*** Opening LISTED RECORDS ***

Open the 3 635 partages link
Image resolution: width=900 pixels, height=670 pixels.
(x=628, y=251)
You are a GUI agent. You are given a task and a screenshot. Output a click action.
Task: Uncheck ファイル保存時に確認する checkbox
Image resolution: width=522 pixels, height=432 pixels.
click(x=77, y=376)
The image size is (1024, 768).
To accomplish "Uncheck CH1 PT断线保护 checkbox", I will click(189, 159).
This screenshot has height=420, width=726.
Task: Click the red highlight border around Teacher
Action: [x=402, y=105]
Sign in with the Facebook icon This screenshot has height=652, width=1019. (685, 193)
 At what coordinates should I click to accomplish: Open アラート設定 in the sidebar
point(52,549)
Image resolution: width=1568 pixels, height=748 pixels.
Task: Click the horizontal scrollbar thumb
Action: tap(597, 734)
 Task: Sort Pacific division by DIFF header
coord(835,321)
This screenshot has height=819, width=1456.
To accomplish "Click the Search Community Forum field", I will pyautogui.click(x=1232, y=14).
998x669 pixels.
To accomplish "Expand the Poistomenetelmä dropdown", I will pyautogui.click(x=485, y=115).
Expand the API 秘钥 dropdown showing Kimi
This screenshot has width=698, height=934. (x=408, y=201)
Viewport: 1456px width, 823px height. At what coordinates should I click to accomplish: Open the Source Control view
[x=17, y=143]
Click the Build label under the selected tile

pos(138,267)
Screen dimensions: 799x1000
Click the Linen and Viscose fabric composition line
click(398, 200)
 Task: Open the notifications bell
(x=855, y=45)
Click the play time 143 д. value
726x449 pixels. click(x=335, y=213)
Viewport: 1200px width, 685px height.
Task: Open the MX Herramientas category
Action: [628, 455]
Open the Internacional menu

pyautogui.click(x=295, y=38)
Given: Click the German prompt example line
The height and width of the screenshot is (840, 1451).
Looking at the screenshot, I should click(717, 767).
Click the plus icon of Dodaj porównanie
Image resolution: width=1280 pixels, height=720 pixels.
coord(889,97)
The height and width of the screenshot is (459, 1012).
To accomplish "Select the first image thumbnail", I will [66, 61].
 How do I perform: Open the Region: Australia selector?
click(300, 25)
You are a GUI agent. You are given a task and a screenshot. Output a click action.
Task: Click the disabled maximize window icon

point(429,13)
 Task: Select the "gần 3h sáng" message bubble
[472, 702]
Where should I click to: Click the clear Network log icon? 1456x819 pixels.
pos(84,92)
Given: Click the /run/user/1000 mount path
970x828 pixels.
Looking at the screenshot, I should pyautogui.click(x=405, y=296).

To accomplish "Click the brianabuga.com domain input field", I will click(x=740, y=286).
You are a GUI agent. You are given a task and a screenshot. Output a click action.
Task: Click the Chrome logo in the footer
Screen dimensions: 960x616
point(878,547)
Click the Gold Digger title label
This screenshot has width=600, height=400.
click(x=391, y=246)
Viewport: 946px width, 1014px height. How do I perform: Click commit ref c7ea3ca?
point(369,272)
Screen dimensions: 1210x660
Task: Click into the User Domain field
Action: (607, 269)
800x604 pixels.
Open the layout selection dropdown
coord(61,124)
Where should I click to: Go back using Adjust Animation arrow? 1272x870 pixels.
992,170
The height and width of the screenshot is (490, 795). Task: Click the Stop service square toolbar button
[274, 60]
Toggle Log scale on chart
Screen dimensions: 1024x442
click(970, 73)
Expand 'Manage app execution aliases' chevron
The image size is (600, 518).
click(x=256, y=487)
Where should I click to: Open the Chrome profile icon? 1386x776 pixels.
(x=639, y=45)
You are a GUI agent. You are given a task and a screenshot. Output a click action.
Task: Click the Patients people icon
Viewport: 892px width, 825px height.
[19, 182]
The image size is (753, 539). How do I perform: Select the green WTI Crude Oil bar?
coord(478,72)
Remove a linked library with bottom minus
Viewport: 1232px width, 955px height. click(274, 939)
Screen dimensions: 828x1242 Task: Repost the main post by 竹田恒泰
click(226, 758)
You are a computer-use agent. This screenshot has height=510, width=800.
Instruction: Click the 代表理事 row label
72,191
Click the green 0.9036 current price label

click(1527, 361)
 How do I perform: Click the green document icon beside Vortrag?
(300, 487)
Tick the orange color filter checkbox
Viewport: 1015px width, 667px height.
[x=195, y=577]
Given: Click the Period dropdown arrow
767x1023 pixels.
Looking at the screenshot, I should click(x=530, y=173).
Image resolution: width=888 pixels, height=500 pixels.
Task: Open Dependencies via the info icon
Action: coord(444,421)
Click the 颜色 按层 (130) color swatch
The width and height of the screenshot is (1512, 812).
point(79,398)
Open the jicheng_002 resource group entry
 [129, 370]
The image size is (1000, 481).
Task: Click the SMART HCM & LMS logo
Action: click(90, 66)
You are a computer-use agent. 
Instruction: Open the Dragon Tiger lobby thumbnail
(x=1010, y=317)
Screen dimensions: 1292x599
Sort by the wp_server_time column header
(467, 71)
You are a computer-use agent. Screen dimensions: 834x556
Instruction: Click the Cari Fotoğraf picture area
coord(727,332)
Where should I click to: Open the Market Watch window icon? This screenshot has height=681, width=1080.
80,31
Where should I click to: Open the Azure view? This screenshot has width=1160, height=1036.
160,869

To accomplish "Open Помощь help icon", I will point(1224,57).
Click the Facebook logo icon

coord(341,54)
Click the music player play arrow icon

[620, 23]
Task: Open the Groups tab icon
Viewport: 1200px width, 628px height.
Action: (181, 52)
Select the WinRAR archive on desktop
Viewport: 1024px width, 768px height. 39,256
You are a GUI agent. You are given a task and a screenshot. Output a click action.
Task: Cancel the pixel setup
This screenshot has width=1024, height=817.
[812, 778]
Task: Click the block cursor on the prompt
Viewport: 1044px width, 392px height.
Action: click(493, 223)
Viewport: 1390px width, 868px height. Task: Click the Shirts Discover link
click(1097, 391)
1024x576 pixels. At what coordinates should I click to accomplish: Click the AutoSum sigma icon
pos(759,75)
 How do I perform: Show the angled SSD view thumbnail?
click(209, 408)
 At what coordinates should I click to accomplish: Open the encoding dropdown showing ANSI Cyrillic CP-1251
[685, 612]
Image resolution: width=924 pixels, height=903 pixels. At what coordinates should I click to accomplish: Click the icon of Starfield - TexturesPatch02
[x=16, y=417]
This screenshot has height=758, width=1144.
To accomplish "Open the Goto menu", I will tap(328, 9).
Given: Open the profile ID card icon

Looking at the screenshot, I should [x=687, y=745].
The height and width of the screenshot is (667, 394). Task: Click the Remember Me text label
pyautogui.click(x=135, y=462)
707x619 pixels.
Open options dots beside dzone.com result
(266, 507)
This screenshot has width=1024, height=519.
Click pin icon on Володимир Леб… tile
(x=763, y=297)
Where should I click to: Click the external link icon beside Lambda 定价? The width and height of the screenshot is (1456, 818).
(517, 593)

*** Closing LISTED RECORDS ***

Look for the word "computer" in the data, then return every line that contains it.

• _WRITTEN RESPONSE_
You are a computer-use agent. This screenshot has height=510, width=800.
You are a computer-use agent. 
You are a computer-use agent. Screen dimensions: 834x556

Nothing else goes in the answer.